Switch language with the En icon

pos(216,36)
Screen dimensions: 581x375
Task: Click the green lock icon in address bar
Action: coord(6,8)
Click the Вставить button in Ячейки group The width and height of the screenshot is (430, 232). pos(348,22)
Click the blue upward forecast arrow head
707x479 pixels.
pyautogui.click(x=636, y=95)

------------------------------------

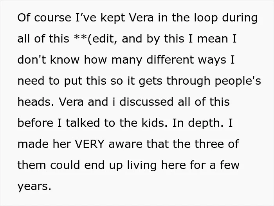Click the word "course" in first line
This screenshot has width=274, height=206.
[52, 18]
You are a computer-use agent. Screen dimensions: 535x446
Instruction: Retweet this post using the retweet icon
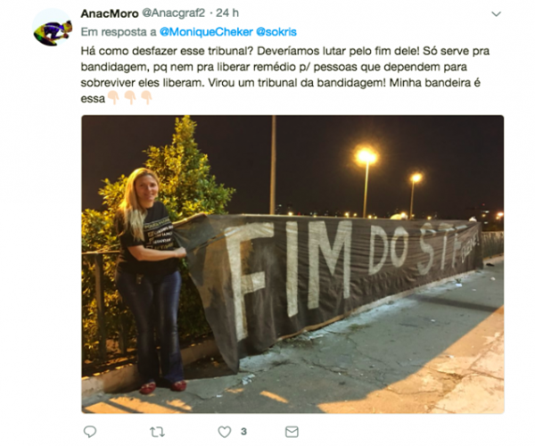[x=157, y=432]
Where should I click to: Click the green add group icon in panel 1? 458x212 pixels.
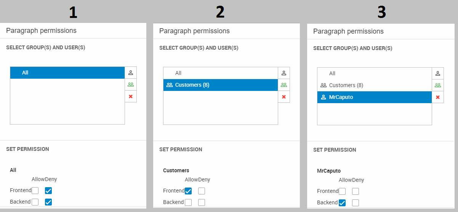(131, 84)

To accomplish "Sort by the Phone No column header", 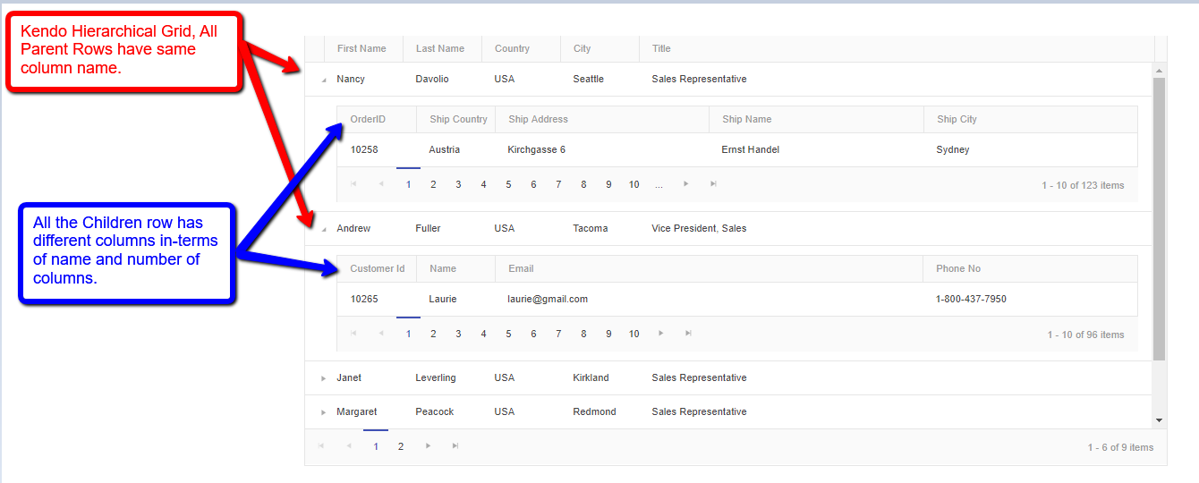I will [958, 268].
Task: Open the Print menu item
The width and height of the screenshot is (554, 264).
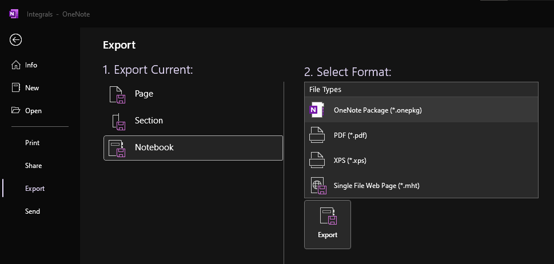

------------------------------------

**Exercise**
Copy out precisely the lines from the line with "Task: Open the Print menu item" to the line with "The width and height of the screenshot is (554, 264)." in the material above, including those two lines and omitting all the rest.

**Result for this task**
Task: Open the Print menu item
The width and height of the screenshot is (554, 264).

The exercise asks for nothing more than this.